Giovedì, 13 Maggio 2021
Economia

Ortofrutticolo in ginocchio: "Sospendere contributi e mutui"

Produzione ortofrutticola brindisina in ginocchio a causa degli eventi meteorologici e del crollo dei prezzi alla produzione, con gravissime ripercussioni sul reddito di centinaia di famiglie. Lo denuncia la Confederazione italiana agricoltori (Cia)

BRINDISI - Produzione ortofrutticola brindisina in ginocchio a causa degli eventi meteorologici e del crollo dei prezzi alla produzione, con gravissime ripercussioni sul reddito di centinaia di famiglie. Lo denuncia la Confederazione italiana agricoltori (Cia), segnalando anche casi di aziende che hanno perso il 75% delle produzioni, rimaste invendute e perciòe interrate. Secondo la Cia, il crollo dei prezzi medi settimanali dei principali prodotti orticoli rispetto ai prezzi dell’anno 2015 tocca le seguenti percentuali: carciofi - 29,5%, cavolfiori - 45,9%, cavoli broccoli - 41,7%, finocchi - 25,1%, indivia - 21,3%, lattuga - 34,3%, melanzane - 65,2%, peperoni - 29,1% , pomodori - 44,2%,, radicchio - 50,5%,  sedano - 45,0%, spinaci - 31,4%, zucchine - 74,5%.

“Una situazione da vera e propria emergenza che si aggiunge alla già conclamata crisi del comparto agricolo. In queste condizioni migliaia di aziende della provincia di Brindisi rischiano il fallimento e la chiusura definitiva, con la perdita di diverse migliaia di posti di lavoro. La campagna dei prodotti orticoli autunnali e invernali 2015-2016, a causa delle difficoltà causate da un andamento climatico fuori dalla norma con temperature medie ben al di sopra del periodo non favorevole alla produzione e ai consumi, con il contemporaneo crollo dei prezzi alla produzione, ha portato il comparto in una situazione di pesante crisi", dice il presidente provinciale di Cia Brindisi, Giannicola D'Amico.

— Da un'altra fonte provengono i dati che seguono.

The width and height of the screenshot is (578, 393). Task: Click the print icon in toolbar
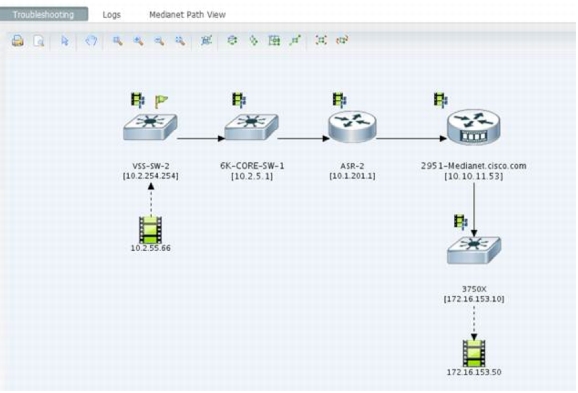tap(17, 41)
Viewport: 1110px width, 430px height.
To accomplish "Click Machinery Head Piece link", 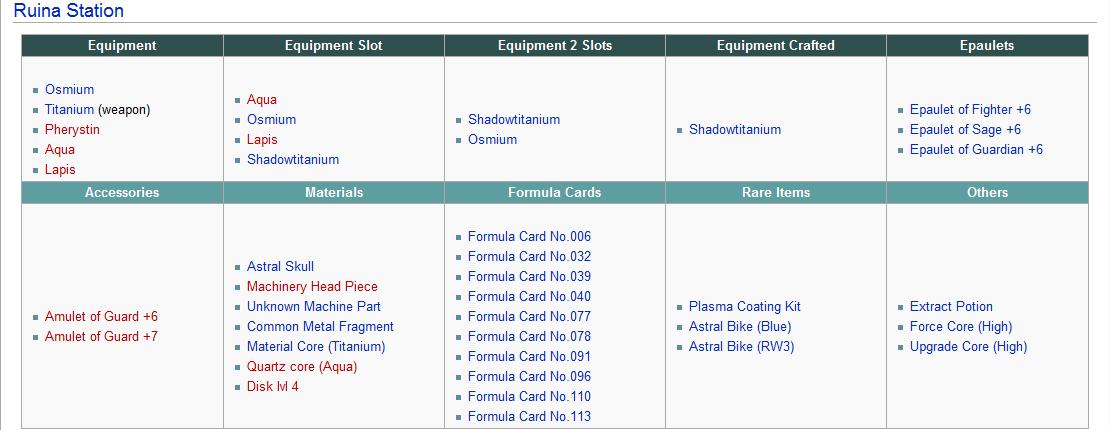I will (312, 287).
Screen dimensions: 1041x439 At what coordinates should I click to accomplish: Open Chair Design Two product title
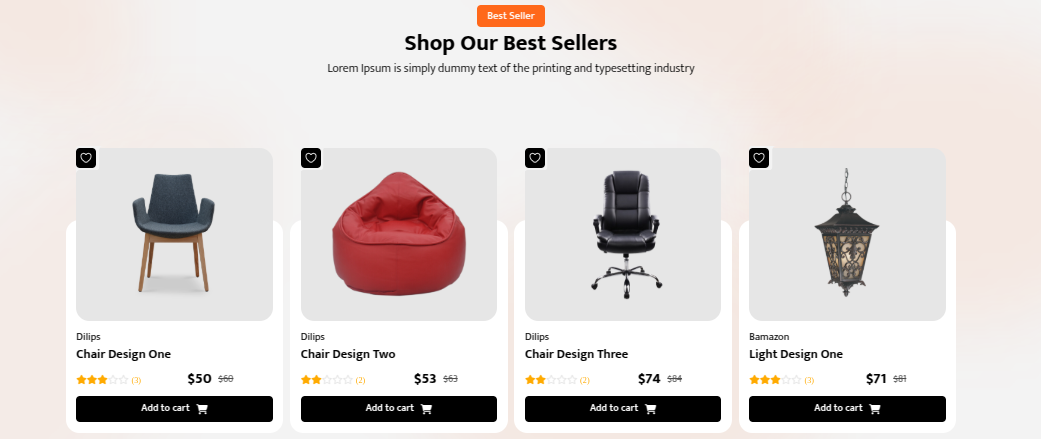point(348,354)
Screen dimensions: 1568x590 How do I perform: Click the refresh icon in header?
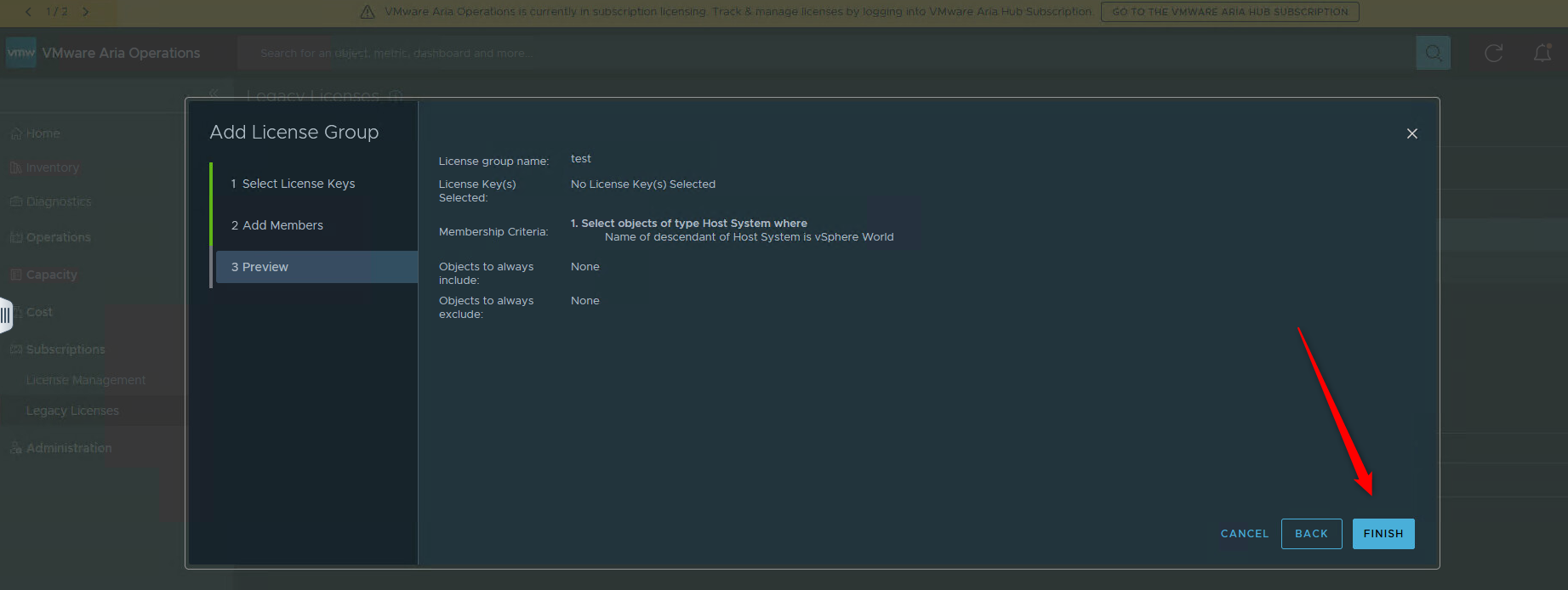point(1493,53)
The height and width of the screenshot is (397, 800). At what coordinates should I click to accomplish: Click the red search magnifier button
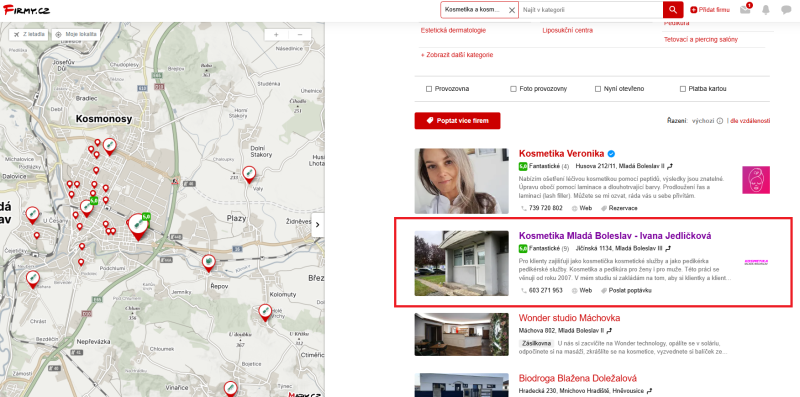coord(672,10)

"Per questo abbiamo chiesto interventi urgenti e mirati al Ministero delle Politiche Agricole Alimentari e Forestali e alla Regione Puglia”, con una lettera inviata al ministro delle Politiche Agricole Maurizio Martina, al presidente della Regione Puglia, Michele Emiliano, e all’assessore regionale alle Risorse agroalimentari Leonardo Di Gioia. In particolare al ministero la Cia di Brindisi ha chiesto interventi urgenti mirati a:  prevedere la sospensione di rate e dei pagamenti (Iva, Irpef, contributi Inps e Inail, mutui, etc.) dovuti dall’impresa agricola nel 2015-2016 e consentire  la loro rateizzazione nel medio periodo; di prevedere l’annullamento straordinario dell’accisa sul carburante agevolato; di prevedere un abbattimento dei contributi Inps per gli operai a tempo determinato e indeterminato ed una rateizzazione senza  interessi passivi per i contributi autonomi e degli operai; il rafforzarzamento gli interventi di credito agevolato.

"Alla Regione Puglia, invece, la Cia – Agricoltori Italiani di Brindisi ha chiesto l’adozione di strumenti straordinari per il comparto da individuarsi anche nel nuovo P.S.R. 2014/2020; l’annullamento del pagamento dei tributi relativi ai consorzi di bonifica; l’individuazione di strumenti per sostenere la costituzioni di organizzazioni di produttori  unicamente a base agricola, in particolare in quelle aree della Regione Puglia deficitarie di soggetti aggregati.